*Teks Bacaan:*
A. Pengangkatan
Utsman bin Affan menjadi khalifah
Menjelang wafat, khalifah Umar bin
Khattab tidak menunjuk calon utama penggantinya, karena diliputi rasa keraguan
untuk menetapkan salah satu diantara enam tokoh besar yang selama ini
mendampingi dan menjadi penasehat beliau.
Oleh karena itu khalifah Umar membentuk tim formatur untuk memilih calon
khalifah penggantinya. Orang yang berenam itu adalah Utsman bin Affan, Ali bin
Abi Thalib, Thalhah, Zubair bin Awwam, Sa’ad Abi Waqash dan Abdurrahman bin
Auf. Keenam orang itu merupakan orang–orang yang paling baik, khalifah Umar
meminta kepada ke enam orang itu agar memilih salah satu diantara mereka.
Setelah
khalifah Umar bin Affan wafat, sahabat-sahabat yang berenam itu berkumpul untuk
bermusyawarah. Abdurrahman bin Auf mengusulkan agar dia diperkenankan
mengundurkan diri. Sikapnya itu diikuti oleh tiga tokoh lainnya, hingga tinggal
dua calon saja, yaitu Utsman bin Affan dan Ali bin Abi Thalib [1]
Abdurrahman
bin Auf mengusulkan agar diadakan musyawarah
dengan segenap kaum muslimin, usulnya itu pun disetujui oleh ketiga
calon lainnya. Setelah diadakan musyawarah, akhirnya terpilihlah Utsman bin
Affan, karena Utsman lebih tua dari Ali.[2]
Sewaktu
keputusan itu di umumkan, keputusan itu menjadi bahan kritik dari pihak
pendukung Ali, karena Abdurrahman bin Auf itu adalah ipar bagi Utsman bin
Affan. Keduanya sama-sama dari keluarga
Umayyah dan Ali bin Abi Thalib dari keluarga Hasyimi. Tetapi Abdurrahman
berusaha meyakinkan Ali bahwa selain Utsman lebih tua dari Ali, pilihannya itu
berdasarkan suara terbanyak dari
penduduk Madinah, bukan karena sebab yang lain. Akhirnya Ali bin Abi
Thalib ikut melakukan bai’at kepada Utsman bin Affan.
Khalifah
Utsman bin Affan lahir di Thalif pada tahun 576 M. Beliau menjabat khalifah
pada usia 70 tahun, dan berkuasa selama
12 tahun (23-35 H/ 644-656 M).
Pemilihan
terhadap dirinya itu berlangsung pada bulan Zulhijjah tahun 23 H/644 M dan
diresmikan pada awal Muharram 24 H/644 M.[3]
B.
Pemerintahan
dimasa Utsman bin Affan
Tindakan pertama yang dilakukan oleh Utsman
sebagai khalifah adalah memeriksa
kasus Ubaidillah ibn Umar, Putra khalifah Umar bin Khttab yang
telah membunuh Hurmuzan ( bekas panglima Imperium Parsi) karena
didesas-desuskan terlibat dalam pembunuhan
bapaknya.

*Bahan Sumber:*
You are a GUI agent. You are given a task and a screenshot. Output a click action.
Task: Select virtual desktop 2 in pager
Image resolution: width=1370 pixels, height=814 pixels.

*Instruksi Tugas A:* Salinlah sebagian teks tentang Utsman bin Affan secara utuh, dimulai dari kata-kata yang memuat "Oleh karena itu" dan berhenti setelah "satu diantara mereka.".
*Instruksi Tugas B:* Lanjutkan teks tentang Utsman bin Affan dari titik terakhir yang ditampilkan.
Baris-baris data di atas tidak memiliki kaitan dengan teks tentang Utsman bin Affan.

*Jawaban Tertulis A:*
Oleh karena itu khalifah Umar membentuk tim formatur untuk memilih calon
khalifah penggantinya. Orang yang berenam itu adalah Utsman bin Affan, Ali bin
Abi Thalib, Thalhah, Zubair bin Awwam, Sa’ad Abi Waqash dan Abdurrahman bin
Auf. Keenam orang itu merupakan orang–orang yang paling baik, khalifah Umar
meminta kepada ke enam orang itu agar memilih salah satu diantara mereka.

*Jawaban Tertulis B:*
Ubaidillah ibn Umar diadili dan terbukti
bersalah. Ali bin Abi Thalib menganjurkan supaya dijatuhi hukuman mati,
Tetapi panglima Amru bin Ash mengajukan
pendapat yang berbunyi: “Bapaknya Umar baru saja mangkat. Apakah puteranya pada
hari ini akan dibunuh pula?”
Pendapat Amru bin Ash menimbulkan kesan
kuat. Khalifah Utsman pada akhirnya
memutuskan hukuman Diyat ,yaitu hukuman Denda yang harus dibayar kepada keluarga korban. Karena hukuman Diyat
itu terlalu berat, sepanjang ketentuan di dalam syari’at Islam, sedangkan
khalifah Umar mangkat tanpa meninggalkan
harta warisan, maka khalifah Utsman mengumumkan dirinya sebagai wali dari
Ubaidillah ibn Umar ,lalu membayarkan hukuman Diyat itu dari hartanya sendiri.
Roda pemerintahan Utsman pada dasarnya
tidak berbeda dari pendahulunya.
Pemegang kekuasaan tertinggi berada ditangan khalifah, pemegang dan pelaksana
kekuasaan eksekutif. Pelaksanaan tugas eksekutif dipusat dibantu oleh
sekretaris Negara dan dijabat oleh Marwan bin Hakam, anak paman Kholifah.
Jabatan ini sangat strategis, karena mempunyai wewenang untuk memengaruhi
keputusan kholifah selain sekretaris Negara, kholifah Utsman juga dibantu oleh
pejabat pajak, pejabat kepolisian, pejabat keuangan atau baitul mal. Untuk
pelaksanaan administrasi pemerintahan di daerah, Kholifah Utsman
mempercayakannya kepada seorang gubernur untuk setiap wilayah atau provinsi.
Pada masanya,wilayah kekuasaan Negara Madinah dibagi menjadi 10 provinsi.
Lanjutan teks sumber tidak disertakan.